Quoted passage ->
The OP’s med tech getting pissy is crap customer service.
But she may well have been 100% right that a) masks are not required by their policy, and b) if you don’t want to wear one, you don’t have to for their sake. That she lacked the skill to deliver that message and only that message, and you two lacked the skill to understand that message is a shame.
Assuming that was the message she was trying to deliver.
I recently saw my nephrologist at a local kidney center. She maintains an office there because many of her patients go there regularly. I didn’t bring a mask but there was a big sign on the door that said “DO NOT ENTER WITHOUT A MASK”. There is no receptionist there, but there was a woman waiting in the lobby, not wearing a mask. She thought I didn’t know how to open the automatic door, and got up to do it for me, not having seen the sign herself(?). She was not wearing a mask. Neither were a couple of personnel who passed through the lobby I pointed out the sign and she said she didn’t see anyone wearing a mask. Then my doctor came out, she was seeing the woman who opened the door for me first and not wearing a mask either. As mentioned above, there are a lot of leftover signs. The state isn’t requiring masking anymore either. This was mid November. With a COVID variant surging it probably is a good idea if they returned to the mask policy.
@Beckdawrek, I know you are the nicest person on earth, or at least in the top ten on the Dope, but other people with kidney disease have a tendency to be cranky as do those suffering from other diseases, unrewarding jobs, spouses who did or did not change as expected, etc. Enforcing mask a requirement again will not be easily accepted again around here, and trying to overcome local attitudes just brings up that adage about teaching a pig to sing.
I think they’re counting on self reporting.
I’ve personally tested at this place many times.
Always negative.
We’ve had COVID for the first time in my family over Christmas. No one asked about it for any official reason. I don’t think the woman had any idea of any of it.
I don’t mask or distance because of a sign. I do it for self preservation. It’s how I am. I have reasons.
I’m not cranky. I’m a pleasant patient (as much as possible). Rarely say a word. That’s why I have my mouthpiece Ivy.
The woman was snippy, rude and had no clue what she was on about.

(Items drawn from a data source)
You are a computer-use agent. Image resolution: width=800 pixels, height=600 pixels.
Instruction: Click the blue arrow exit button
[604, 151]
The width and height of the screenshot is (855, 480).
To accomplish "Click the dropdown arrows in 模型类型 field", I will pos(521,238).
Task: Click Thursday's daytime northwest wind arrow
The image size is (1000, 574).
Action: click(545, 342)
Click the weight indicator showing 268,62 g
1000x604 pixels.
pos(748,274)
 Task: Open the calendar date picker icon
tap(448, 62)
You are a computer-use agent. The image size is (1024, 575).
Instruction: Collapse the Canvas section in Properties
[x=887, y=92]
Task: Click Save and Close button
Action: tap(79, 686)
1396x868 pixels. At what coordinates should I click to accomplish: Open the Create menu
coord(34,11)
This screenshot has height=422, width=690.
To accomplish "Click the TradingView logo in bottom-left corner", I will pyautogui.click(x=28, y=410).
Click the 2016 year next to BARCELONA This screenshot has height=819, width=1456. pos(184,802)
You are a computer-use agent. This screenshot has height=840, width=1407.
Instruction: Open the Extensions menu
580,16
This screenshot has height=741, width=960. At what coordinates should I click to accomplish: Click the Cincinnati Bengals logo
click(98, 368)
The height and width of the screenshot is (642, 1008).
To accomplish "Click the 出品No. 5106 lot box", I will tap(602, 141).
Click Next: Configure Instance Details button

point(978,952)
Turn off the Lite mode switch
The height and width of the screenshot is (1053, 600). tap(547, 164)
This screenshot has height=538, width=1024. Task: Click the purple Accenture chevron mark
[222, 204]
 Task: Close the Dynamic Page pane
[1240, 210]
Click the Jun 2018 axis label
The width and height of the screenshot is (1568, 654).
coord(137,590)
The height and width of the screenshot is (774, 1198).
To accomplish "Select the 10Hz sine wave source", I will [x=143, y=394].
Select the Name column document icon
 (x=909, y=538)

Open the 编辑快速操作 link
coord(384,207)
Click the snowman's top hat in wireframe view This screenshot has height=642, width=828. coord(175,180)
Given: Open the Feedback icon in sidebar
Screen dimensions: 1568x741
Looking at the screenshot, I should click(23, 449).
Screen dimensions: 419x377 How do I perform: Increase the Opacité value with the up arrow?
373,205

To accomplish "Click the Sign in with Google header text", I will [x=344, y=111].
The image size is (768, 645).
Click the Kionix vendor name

Your assignment -> Please write what comes next in the forum thread about mask rules at medical offices, starting after its final post. The lines aren't needed for this.

Answer for the task ->
You know I’m agreeing with you, right? I resent (on your behalf) her implication that there is no Covid here, no possibility of getting Covid, because we are Covid-report-free. Well, heck, if my sex partners don’t report their syphillis to me, I’m guaranteed not to get it, right? /s
Oh yes, I understood you. It’s silly of people to not realize it’s on the rise. It’s probably not as bad as an infection as it was.
But I’m careful for my own sake.
Got a call from the director of the center for more information.
I asked her what the policy was on masking. The word is they require it. So many folks on dialysis are immuno-comprimised and they don’t take chances with that.
She didn’t tell me but I bet the tech was let go.
I kinda feel bad about it.
I still mask in public unless I’m eating. I was on an elevator in a medical building recently, and another passenger asked why I was masked. I said something about feeling more comfortable that way. He starts to blather about how masks don’t help, Covid’s no big deal–his daughter got it and was over it in 48 hours, so why should anyone worry?, etc.
Next time I’m going to say, “It’s a fashion choice.”
I’m group 2. My wife, alas, is group 3 – she could never wear Hallowe’en masks when she was a kid, and she once tore an oxygen mask off because she felt like she was suffocating.
I’m group 2. I did my duty uncomplainingly, but don’t see the point in normal circumstances totay. If im I’ll in public sure. But I dont do that.
As to group 3 it probably depends on where one lives, but I’d bet the “I hate humanity” brigade is far more numerous than the “I can’t for anxiety” brigade.